*Text passage*
What to think about when designing, building, managing and operating data systems.

Ayokunle Adeniyi — Sat, 10 Feb 2024 21:17:07 +0000

This post draws extensively from a book I am currently reading and my experience managing data systems (primarily, core data infrastructure). The book is Designing Data-Intensive Applications by Martin Kleppmann.

Hey! What is even a Data System?

First, I would like to define a data system in my own words. But before that, I used to think of data systems as databases only, or in a simpler sense, anything that serves as a database. It could be physical sheets of paper, the popular Microsoft Excel, to more complex databases like Oracle, MySQL and MSSQL databases. In essence, I only thought of data systems as systems that store data. As I continue to grow in my career, I have begun to realise that almost all systems are, in some way, data systems. To put out a definition, I would say a data system is any system whether digital or analogue that needs data, processes data and/or stores data. It could be one of these things or a combination of some of the functions aforementioned. I say this because a system that needs that, influences the choices of every other system that is coupled with it.

A data system is a system that cares about the shape, size, type, and form of the data it needs to function as designed.

Fundamental concerns when thinking of designing data systems
There are certain things that one must consider when building efficient systems. These concerns apply to almost all types of digital systems. In this blog, I discuss them in the context of data systems specifically. Anyone designing a data system would have questions such as

What happens when we have double the traffic that we have now?
Can we see when something goes wrong, when the fault happens, what caused the fault, who caused it and can we re-create it?
How do we make that the system can recover from failure either manually or automatically (preferably) without losing or corrupting the data
Can we make changes to the system in the future?

If you are building a similar system and have these questions in mind, you are thinking in the right direction. These are typical questions that can be largely grouped into 3 main buckets, which we will delve into shortly. Furthermore, the questions are very broad questions and are far from fully covering all considerations when designing a data system, or even managing an already-built data system.

Back to the buckets 😅. The main areas of concern are reliability, scalability and maintainability.

Let's get cracking!!!!!

*Dataset section*
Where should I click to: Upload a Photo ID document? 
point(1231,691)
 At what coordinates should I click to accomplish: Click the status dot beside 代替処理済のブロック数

*Work to do*
Carry on the post about designing and operating data systems, starting after its final sentence.

*Response*
Reliability

When referring to people, being reliable is akin to being trustworthy. That is, do people trust you to do what you are tasked and expected to do, even with the numerous distractions life throws at us daily? Likewise, the same is expected from the digital systems we use, much so the mundane everyday systems. We all want our messaging apps to keep our chats no matter what happens to our phones or the servers hosting. Reliability has become an expectation in our society.

Reliability refers to the correct functioning of a system during its life span according to its design expectations. It also entails the ability of a system to tolerate and recover from faults and failures. Other aspects of reliability involve ensuring access to only authorised personnel and keeping the system secure.

Fault and failures are often used interchangeably; However, they differ from each other, such that, a fault is an issue that results in the deviation from its expected behaviour while a failure occurs when the system fails to provide the required service. It is usually as a result of several faults.

Typical categories of faults that occur in data systems are

Hardware faults: These consist of faults such as Disk crashes, power disruption, cable wear, faulty RAMs e.t.c. You typically hear terms such as mean time between failures (MTBF) and mean time to failure (MTTF). IBM has a good blog post explaining both terms here.

Software errors: They are also referred to as bugs. Sometimes, software errors could trigger hardware faults. E.g. a bug at the kernel level could cause the hard disk to crash.

Human errors: The most common source of errors is human errors. Even with the best intentions, we still tend to make numerous errors. In cybersecurity, it is often said that humans are the weakest links and that shows how error-prone we are although we design and build the most robust systems. Being the most common source of errors, here are some tips on dealing with human errors

Decouple components and aspects of the system where humans tend to make the most errors. E.g Make configuration modular instead of one big configuration

Monitor, Monitor, Monitor. Collect telemetry data relevant to the state of a system in parts and as a whole.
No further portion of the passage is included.